# Short exercise
Copy the data from the line with "You are a computer-use agent." to the line with "click(x=839, y=201)", both lines included, and shift every coordinate in the answers by adding 27 to it. Keep everything else as it is, but leave the pictures out.

# Source records
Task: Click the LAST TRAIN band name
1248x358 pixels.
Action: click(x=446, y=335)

--

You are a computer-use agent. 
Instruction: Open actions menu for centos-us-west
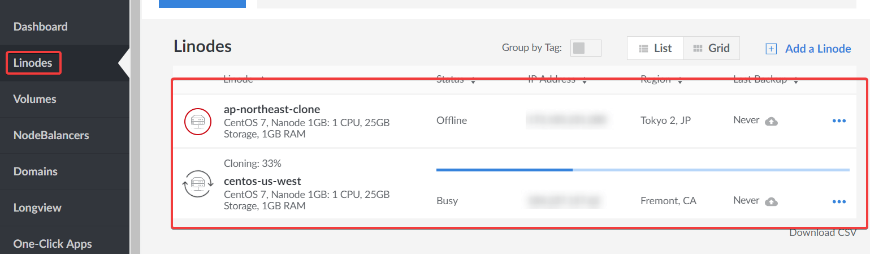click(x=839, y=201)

# Exercise solution
You are a computer-use agent. 
Instruction: Open actions menu for centos-us-west
click(x=866, y=228)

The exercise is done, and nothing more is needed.